## THE EXERCISE
Copy out the material below with "calendar picker" replaced by "date selector" and nothing else changed. Omit the pictures from your answer.

## TASK INPUT
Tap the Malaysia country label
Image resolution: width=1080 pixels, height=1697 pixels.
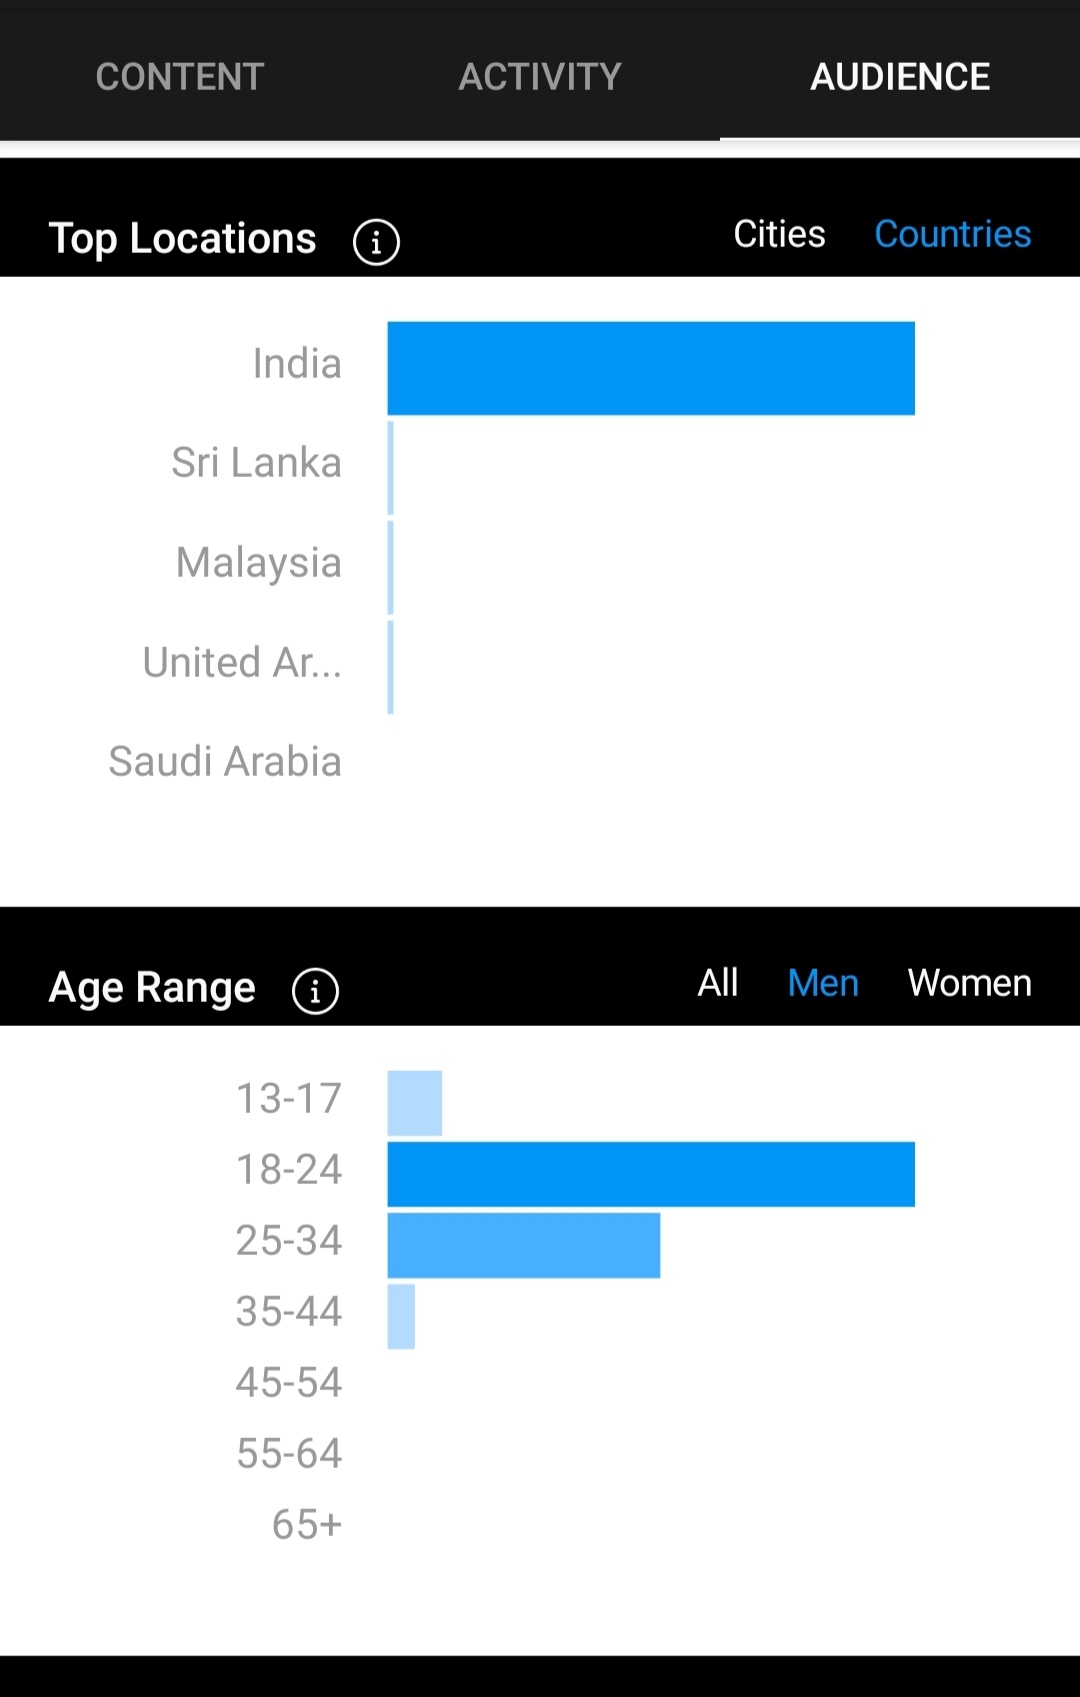coord(258,563)
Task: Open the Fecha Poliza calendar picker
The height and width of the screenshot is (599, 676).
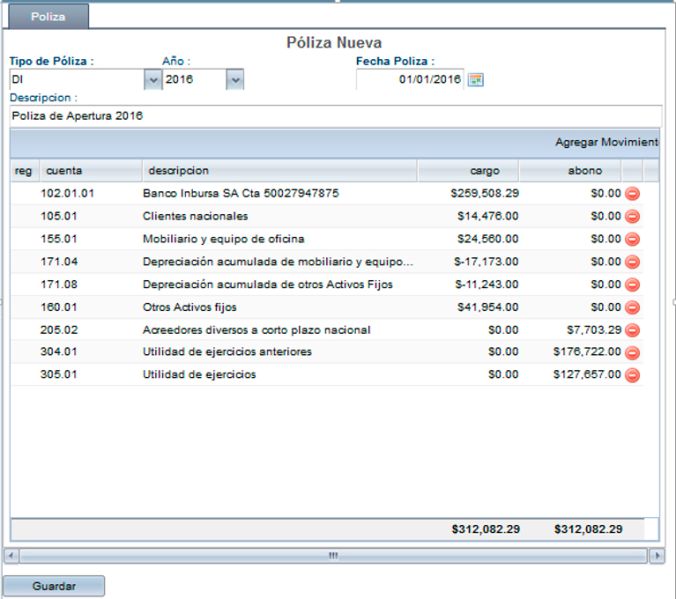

## SOLUTION TO THIS PROBLEM
Tap the Malaysia country label
Image resolution: width=1080 pixels, height=1697 pixels.
coord(258,563)
Task: Open the Fecha Poliza date selector
The height and width of the screenshot is (599, 676).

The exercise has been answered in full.